Search code examples
compressionmicrosoft-fabric

Is Microsoft Fabric / Data Factory compressing any data it copies?


Looking for any data engineers working with Microsoft Fabric. I am seeing large amounts of compression of data sizes from Hyperscale SQL to Fabric Data Lake.

I know, why question a good thing?

I would generally expect normal snappy compression when converting SQL to parquet, but I am seeing compression when Fabric READs / Ingests the data from SQL before the Parquet Sink. Is this because of the compression codec that Data Factory uses? (Gzip, Deflate, BZIP2)?

When copying a SQL Table from Hyperscale these are the types of sizes that I get

  • HYPERSCALE SQL TABLE SIZE: 3GB
  • FABRIC DATA COPY SIZE: 2.1GB
  • PARQUET FILE SIZE: 1.6GB

Why does Fabric (Data Factory) copy less size than the SQL table?


Solution

  • Delta uses parquet for storing your rows, and parquet is a columnar compressed file format. And in Fabric the parquet file compression is enhanced by v-ordering the rows in each file. See Delta Lake table optimization and V-Order.

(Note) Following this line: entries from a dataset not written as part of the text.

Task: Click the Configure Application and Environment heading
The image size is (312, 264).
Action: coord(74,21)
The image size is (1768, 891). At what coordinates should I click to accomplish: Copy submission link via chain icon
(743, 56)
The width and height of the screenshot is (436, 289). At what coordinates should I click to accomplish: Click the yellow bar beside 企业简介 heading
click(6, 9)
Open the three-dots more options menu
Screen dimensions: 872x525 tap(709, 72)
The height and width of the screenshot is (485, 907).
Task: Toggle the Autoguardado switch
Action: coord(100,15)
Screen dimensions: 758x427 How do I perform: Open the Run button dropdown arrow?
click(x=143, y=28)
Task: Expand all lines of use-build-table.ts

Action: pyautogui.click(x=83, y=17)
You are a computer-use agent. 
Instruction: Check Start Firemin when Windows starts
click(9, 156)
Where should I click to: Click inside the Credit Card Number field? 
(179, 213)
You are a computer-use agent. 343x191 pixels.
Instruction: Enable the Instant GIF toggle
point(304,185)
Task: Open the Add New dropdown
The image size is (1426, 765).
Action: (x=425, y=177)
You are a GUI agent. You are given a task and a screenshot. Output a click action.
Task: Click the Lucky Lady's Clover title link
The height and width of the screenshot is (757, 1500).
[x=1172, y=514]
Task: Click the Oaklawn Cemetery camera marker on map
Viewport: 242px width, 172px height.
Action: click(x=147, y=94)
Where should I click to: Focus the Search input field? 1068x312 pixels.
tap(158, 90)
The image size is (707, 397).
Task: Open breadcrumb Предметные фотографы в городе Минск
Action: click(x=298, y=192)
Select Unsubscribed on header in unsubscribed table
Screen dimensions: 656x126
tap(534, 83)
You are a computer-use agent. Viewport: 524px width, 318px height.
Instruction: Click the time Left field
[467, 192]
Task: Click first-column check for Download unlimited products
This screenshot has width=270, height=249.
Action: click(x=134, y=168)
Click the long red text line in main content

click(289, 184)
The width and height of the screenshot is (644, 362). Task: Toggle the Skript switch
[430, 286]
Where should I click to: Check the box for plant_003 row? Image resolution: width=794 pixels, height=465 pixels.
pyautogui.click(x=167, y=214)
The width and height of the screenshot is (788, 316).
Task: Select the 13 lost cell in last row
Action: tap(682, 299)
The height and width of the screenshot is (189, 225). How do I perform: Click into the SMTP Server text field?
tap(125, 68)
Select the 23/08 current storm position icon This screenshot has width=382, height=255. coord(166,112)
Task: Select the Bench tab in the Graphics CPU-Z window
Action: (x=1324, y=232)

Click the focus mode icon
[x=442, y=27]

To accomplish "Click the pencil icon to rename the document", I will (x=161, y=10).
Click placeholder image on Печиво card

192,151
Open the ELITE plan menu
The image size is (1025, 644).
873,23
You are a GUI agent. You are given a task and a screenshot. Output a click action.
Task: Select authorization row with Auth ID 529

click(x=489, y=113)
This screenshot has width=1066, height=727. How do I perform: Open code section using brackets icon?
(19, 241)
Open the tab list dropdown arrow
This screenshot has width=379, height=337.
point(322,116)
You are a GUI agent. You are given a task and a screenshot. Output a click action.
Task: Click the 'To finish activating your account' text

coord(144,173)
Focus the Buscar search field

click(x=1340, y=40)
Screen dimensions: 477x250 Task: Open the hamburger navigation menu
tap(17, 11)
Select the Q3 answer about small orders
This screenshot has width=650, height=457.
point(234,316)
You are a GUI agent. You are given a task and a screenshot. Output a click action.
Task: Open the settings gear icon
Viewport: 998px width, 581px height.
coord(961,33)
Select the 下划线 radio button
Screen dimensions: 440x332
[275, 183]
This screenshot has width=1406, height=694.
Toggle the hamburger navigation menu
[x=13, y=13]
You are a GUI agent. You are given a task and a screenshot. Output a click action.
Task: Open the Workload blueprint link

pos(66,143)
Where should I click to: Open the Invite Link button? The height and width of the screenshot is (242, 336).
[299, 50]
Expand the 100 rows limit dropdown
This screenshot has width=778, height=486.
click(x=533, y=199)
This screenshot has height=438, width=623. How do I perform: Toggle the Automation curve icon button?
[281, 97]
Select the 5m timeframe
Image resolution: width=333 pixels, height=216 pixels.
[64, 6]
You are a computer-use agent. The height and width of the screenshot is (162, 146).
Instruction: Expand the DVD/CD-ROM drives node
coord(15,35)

    Azure SQL Databsae supports table and index compression and columnstore indexes (which also have v-ordering), but the default storage format for SQL Server is an uncompressed rowstore. This format is extremely fast to read and write, but at the tradeoff of taking more space. Also SQL Server supports secondary indexes, which take additional space, while there are not secondary indexes on a Delta table.

    So it's not at all surprising that the data takes less space in OneLake than in Azure SQL Database.